A & S: Why did you choose to build the VariEze from foam and fiberglass?
Rutan: I knew that a metal airplane and a wooden airplane were very work-intensive and took a lot of time. I had built both. The VariViggen was a wooden airplane with the outer wings built out of metal. I did that so I could learn how to build metal airplanes.
The VariEze was unique at that time in that it was a fiberglass airplane done without female molds. Normally, you have this outside shape mold, and you lay the fiberglass into it, and you pop out an airplane. Well, these plans were sold for $94, and they were sold all over the world, and capitalizing a factory that would build molds and building parts just wasn’t in the picture then. My product wasn’t an airplane; it was just the plan to build the airplane. So I didn’t want to build a big factory and a big inventory and invest in a lot in tooling.
On the [Mojave] airport was an outfit called Fred Jiran Glider Repair. And they would take the European fiberglass sailplanes that had been damaged. Sailplanes from all over the U.S. and some from overseas would be shipped to this hangar, and they would repair them. And I watched them do that.
First of all, they didn’t have the factory tools. When they repaired the ones that were built in factory tooling, they’d position the foam core, and then they’d fiberglass both sides. And I got the inspiration from that and also from something else.
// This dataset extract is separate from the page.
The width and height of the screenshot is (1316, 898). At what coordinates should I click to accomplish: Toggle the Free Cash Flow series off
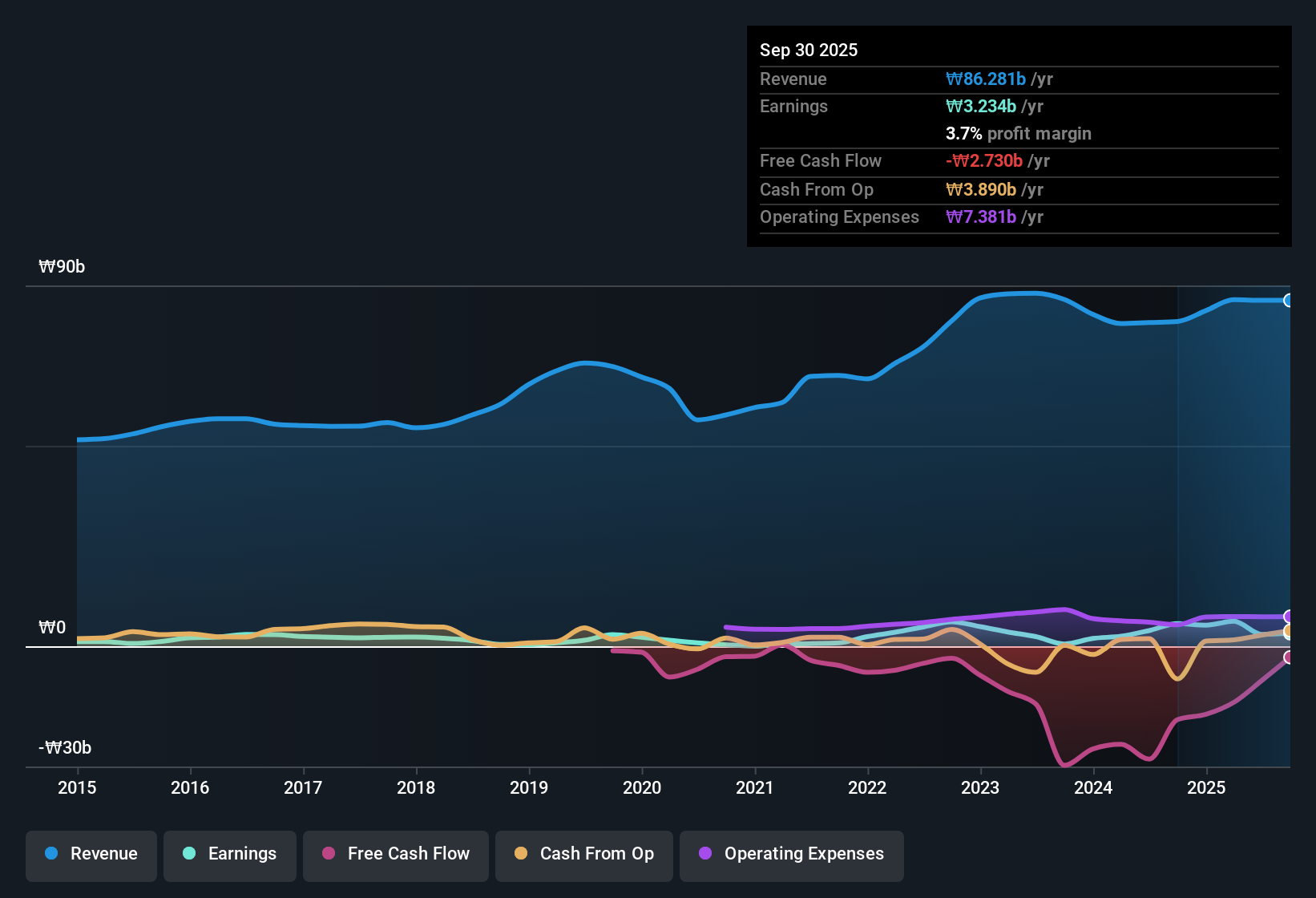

I was a model airplane guy. I had been since I was 10 years old. And model airplanes by then made their wings with hot wire-cut foam cores. I put both of those ideas together—of repairing fiberglass sailplanes and radio-controlled model wings—and came up with this manufacturing nugget. You could build an airplane without any molds or tooling.
We later made molds for the cowlings and the wheelpants, but those are the only molded parts for the VariEze. Everything else you could ship in a box with foam sheets.